La “Scuola di Atene” rappresenta senza dubbi una tra le più emblematiche rappresentazioni artistiche del patrimonio rinascimentale italiano: quella fertilissima culla della nostra cultura scambiata troppo spesso per tomba.
Raffaello Sanzio dipinse l’affresco tra il 1509 ed il 1511 incaricato da papa Giulio II, il pontefice guerriero rivale di Rodrigo Borgia che trasformò il potere spirituale della sua Chiesa in sottomissione politica sull’Italia centrale.
L’affresco racchiude in un’unica cornice tutte le eccelse menti del passato pre-cristiano, dedite nel corso delle loro vite alla filosofia, alla matematica, alle scienze.
Su tutti svettano i più che noti Platone ed Aristotele, il primo con l’indice puntato al cielo a richiamo del suo “mondo delle idee”, il secondo con la mano tesa alla terra indicante il ritorno al mondo sensibile rifuggito dal maestro.
Non solo i gesti sintetizzano il nucleo delle loro riflessione, ma ancor più lo fanno i libri che reggono nell’altra mano: il Timeo per Platone, l’Etica Nicomachea per Aristotele. Ma non è questo il campo per indagarne i contenuti.
Ciò che possiamo invece indagare, o meglio svelare, sono le identità dei co-protagonisti dell’affresco, adombrati dalla possanza (razionale e figurativa) dei due filosofi greci.
Limitandosi ad uno sguardo di insieme e soffermandosi solo sulle due figure centrali, sfugge la nozione degli altri personaggi, sicuramente curiosi e non ritratti per caso.
Avendo infatti la piena conoscenza delle identità ritratte, avremo di conseguenza ricostruito il pantheon culturale della Roma del XVI secolo, ovvero vedremo le radici di questo monolitico universo clericale.
Iniziamo dunque questa “caccia al volto”, partendo dalla sinistra dell’affresco.
Appena accennato, scorgiamo in un angolo il volto di Zenone di Cizio, un vecchio dalla barba bianca che regge in braccio un infante. È questi il fondatore della scuola filosofica dello stoicismo, sorta in Grecia nel periodo ellenista e perpetuata anche nel mondo romano.
Al suo fianco sta il fondatore dell’altra importantissima scuola filosofica dell’epoca, ovvero Epicuro, fondatore dell’epicureismo, filosofia per una certa epoca osteggiata dalla Chiesa e tornata in voga -guarda caso!- durante il Rinascimento.
Questo volto potrebbe in verità incarnare anche la metafora di un rito orfico, volendo leggere -come nel caso dello storico della filosofia Giovanni Reale- la corona di pampini come simbolo di Dioniso e non del piacere ricercato dagli epicurei.

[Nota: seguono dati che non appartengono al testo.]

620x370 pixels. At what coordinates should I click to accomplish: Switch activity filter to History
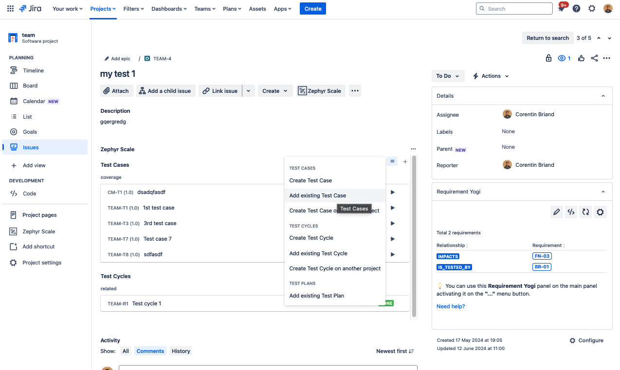pyautogui.click(x=181, y=351)
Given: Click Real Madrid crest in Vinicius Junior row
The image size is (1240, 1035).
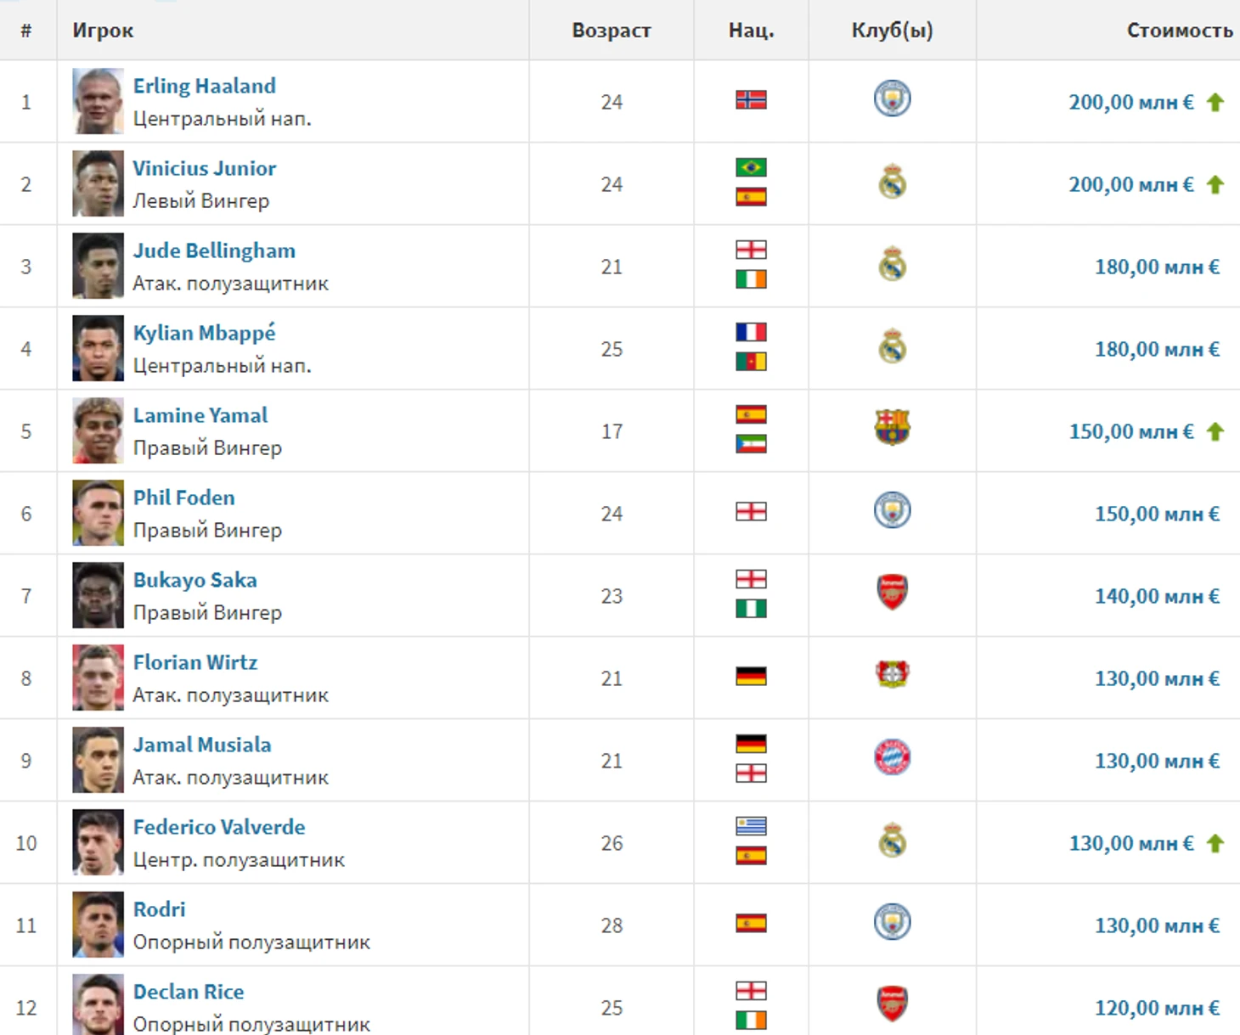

Sbuca alle sue spalle il volto di un fanciullo, probabilmente Federico II Gonzaga, il bislacco duca mantovano che combatté sia con il Papa che con l’Impero.
Si affaccia al suo fianco il filosofo arabo Averroè; colui che fece “il gran commento” all’opera di Aristotele viene raffigurato giustamente negli abiti orientali, il che non lascia spazio a dubbi.
Al contrario ne porta molti la figura sotto di lui, la cui identità ancora non é chiara: forse Anassimandro, forse Empedocle, forse il filosofo romano (e cristiano) Severino Boezio.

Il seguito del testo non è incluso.